25600 COST EFFECTIVENESS CALCULATION

A determination of cost effectiveness for the Children's Community Alternative Disability's Program must be made using the following procedures.

 

25625 CALCULATION

A calculation is made of the total actual or projected cost of all significant, recurring medical services (home health aides & nurses, private duty nursing, Prescribed Pediatric Extended Care, supplies, equipment and therapies).

 

25650 ANNUALIZED COSTS CALCULATION

The annualized costs of any significant recurring DME (e.g. specialized wheelchair or lift not included in facility per diem rate) is added to the calculation in DSSM 25625.

 

25675 OTHER COSTS

All other costs, such as physician services, pharmaceuticals, lab tests, x-rays, etc. are not part of medical facility costs, so will not be considered in the cost effectiveness determination except in cases where acute hospitalization is the appropriate comparable level of care.

 

25700 COST DOES NOT EXCEED COMPARABLE MEDICAL FACILITY CARE

The calculated cost in DSSM 25600 must not exceed 100% of comparable medical facility care.

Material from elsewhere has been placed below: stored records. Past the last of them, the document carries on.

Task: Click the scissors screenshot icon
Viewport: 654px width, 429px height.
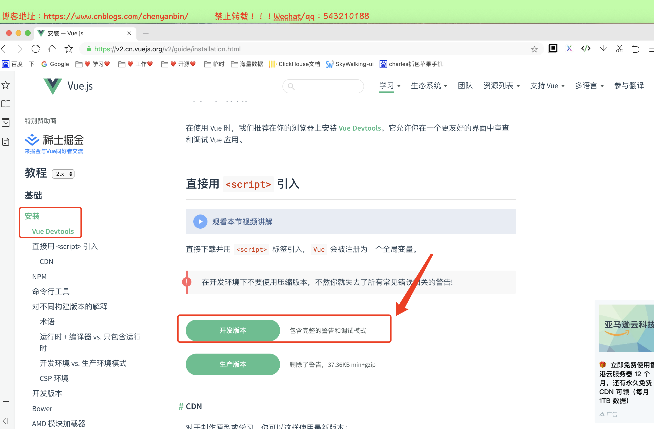Action: (x=619, y=49)
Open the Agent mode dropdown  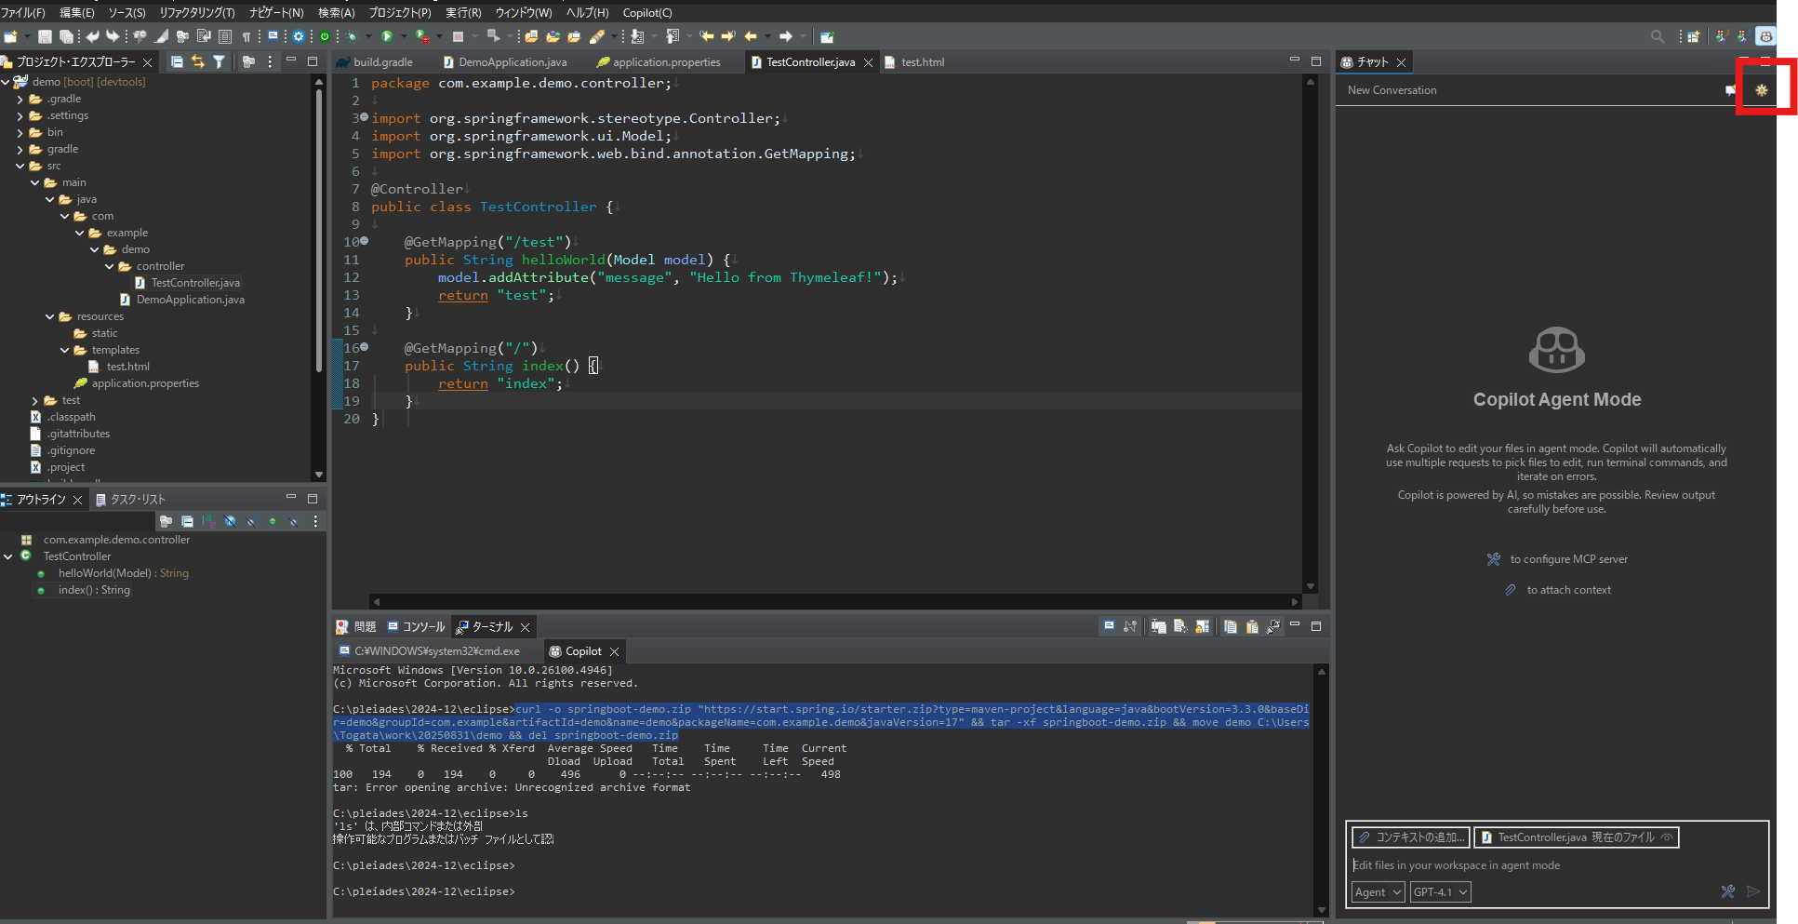1378,891
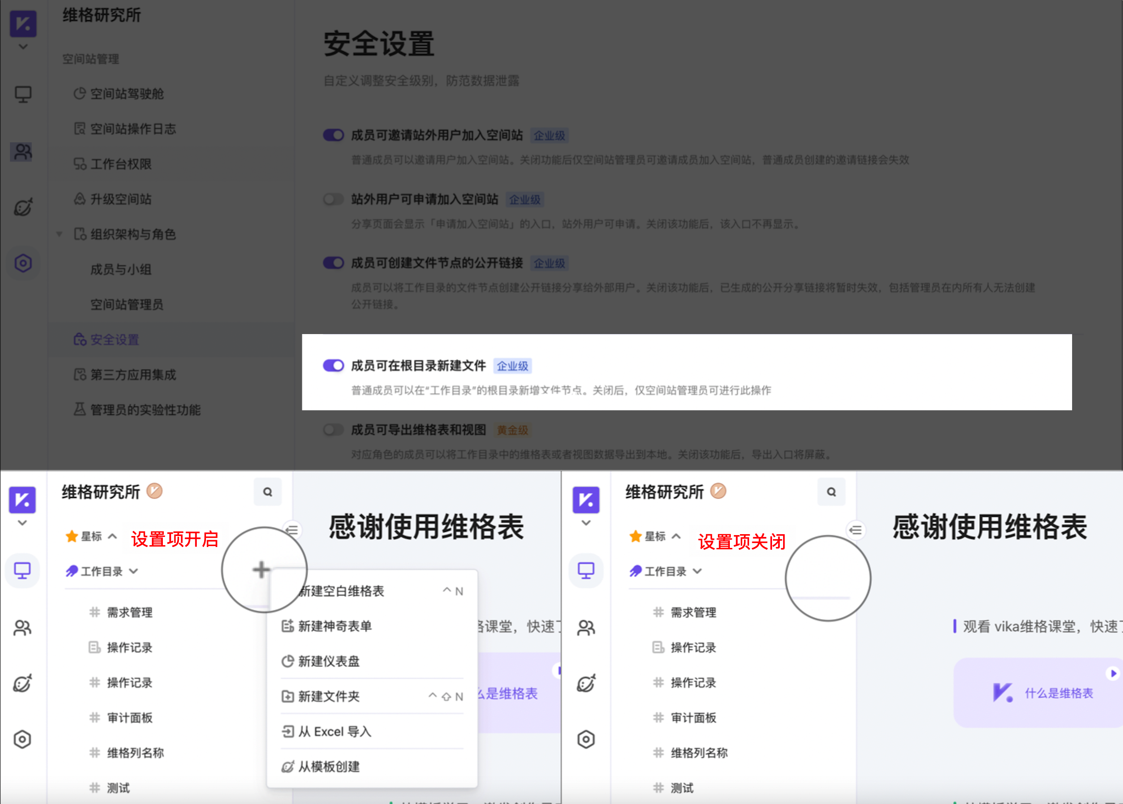The image size is (1123, 804).
Task: Click workbench monitor icon in bottom-right sidebar
Action: pyautogui.click(x=586, y=570)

Comparable rates to be used are defined in the following subsections.

A. If the child is determined to meet the hospital LOC, the anticipated home services costs will be compared to the current fiscal year inpatient hospital rate of the AI DuPont Hospital for Children or alternate facility rate as determined by the Medicaid Director.

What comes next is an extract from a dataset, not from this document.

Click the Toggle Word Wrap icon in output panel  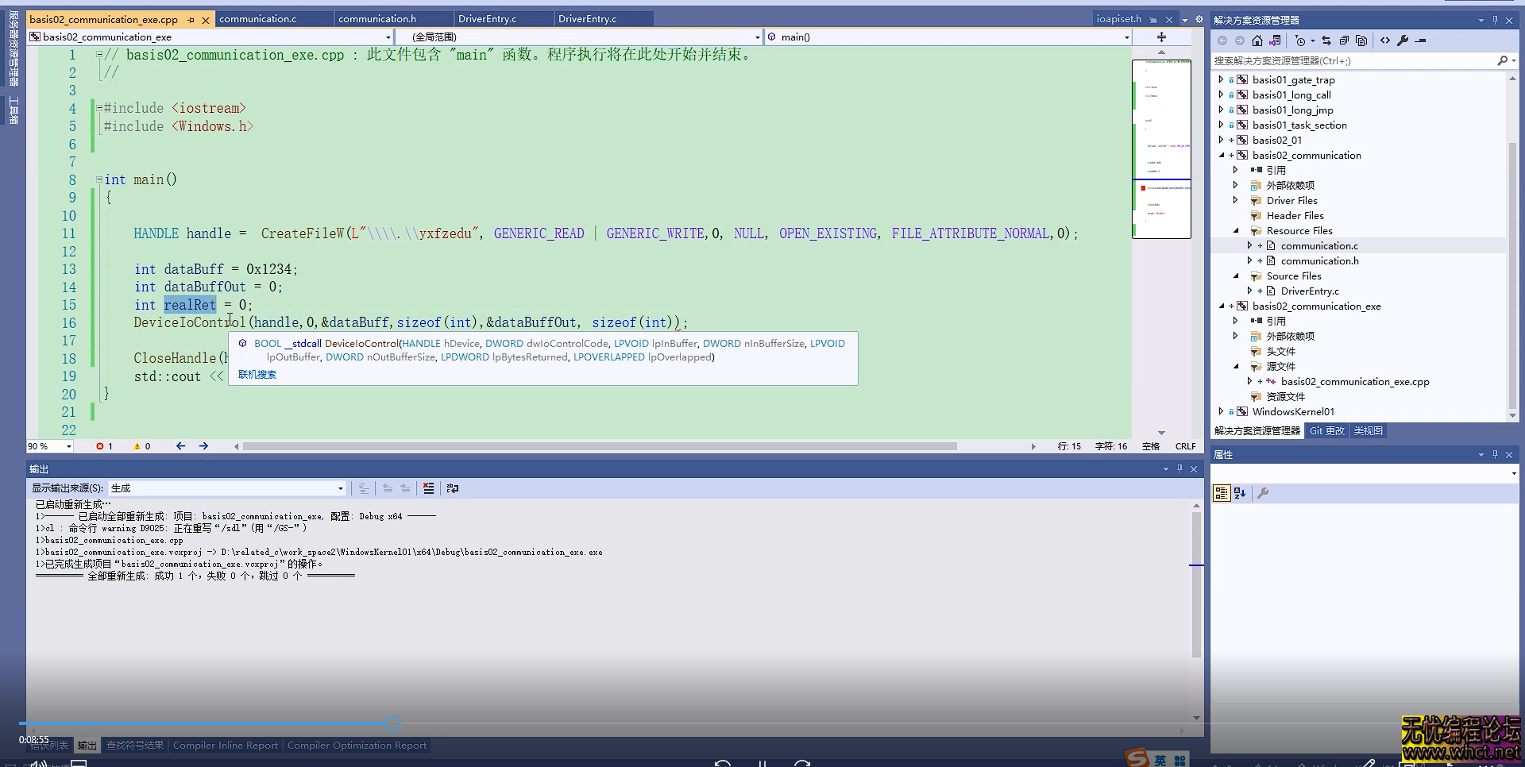coord(452,488)
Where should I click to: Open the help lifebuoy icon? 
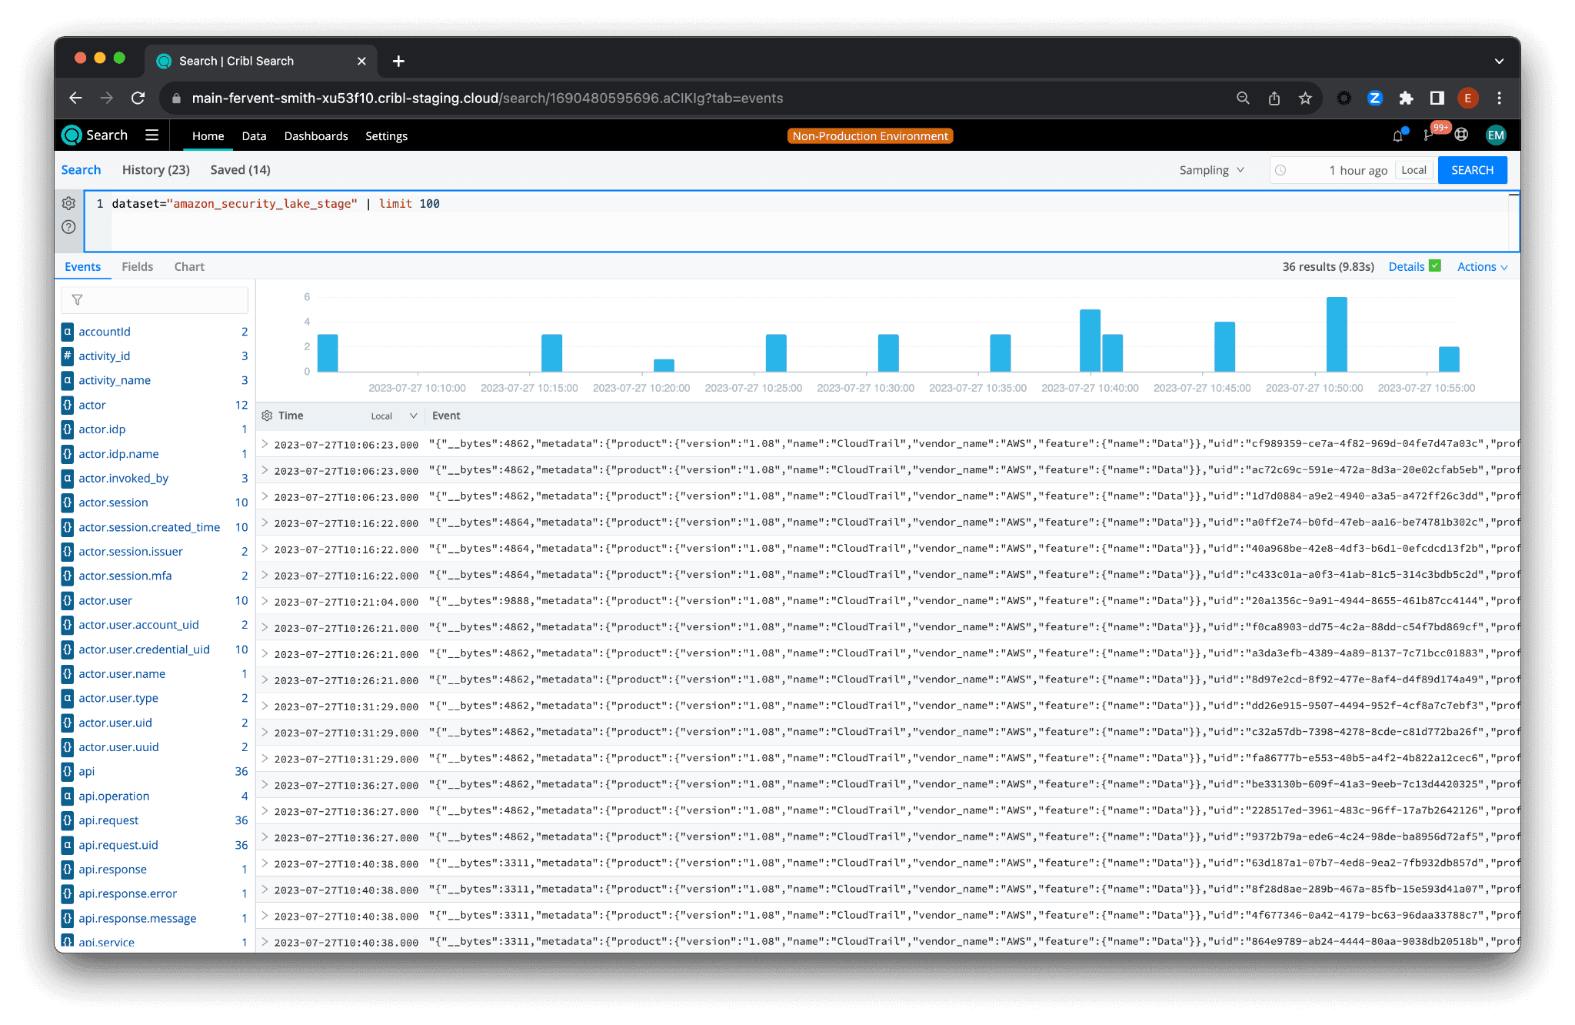tap(1461, 135)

B. If a child is determined to meet the skilled LOC, the anticipated home services costs will be compared to the current averaged rate of participating Delaware nursing facilities that are caring for children under 18. A higher comparative rate based on the current averaged rate for children placed in subacute pediatric facilities may be applied for children determined "superskilled" by the DSS Medical Operation Administrator.

C. If a child is determined to meet ICF/MR/DD LOC, the anticipated home service costs will be compared to the current Stockley Center ICF/MR/DD rate or alternate facility rate as determined by the Medicaid Director.

D. If a child is determined to meet the ICF/IMD LOC, the anticipated home costs would be compared to the current Terry Center rate or alternate facility rate as determined by the Medicaid Director.

E. If a child is determined to meet an ICF LOC the anticipated home services costs will be compared to the current averaged rate of participating Delaware nursing facilities that are caring for children under 18 years of age.

 

25800 COST EFFECTIVENESS EXCEEDS COST OF INSTITUTIONAL CARE

When the cost effectiveness analysis shows that the cost of care in the home will exceed the cost of comparable institutional care, the parent or guardian will be offered a choice of the following options.

A. The use of less costly alternatives (such as privately contracting with LPNs or RNs for private duty nursing at a lower cost than can be obtained through an agency, purchasing refurbished, used equipment, etc.), or

B. The use of fewer units of service with assurances from parent/guardian that the remainder of medically necessary services will be provided by or paid for by other means, or

C. The admission to an appropriate medical facility, or

D. The withdrawal of the application for this program.

 

Last Updated: November 14 2022 16:01:07.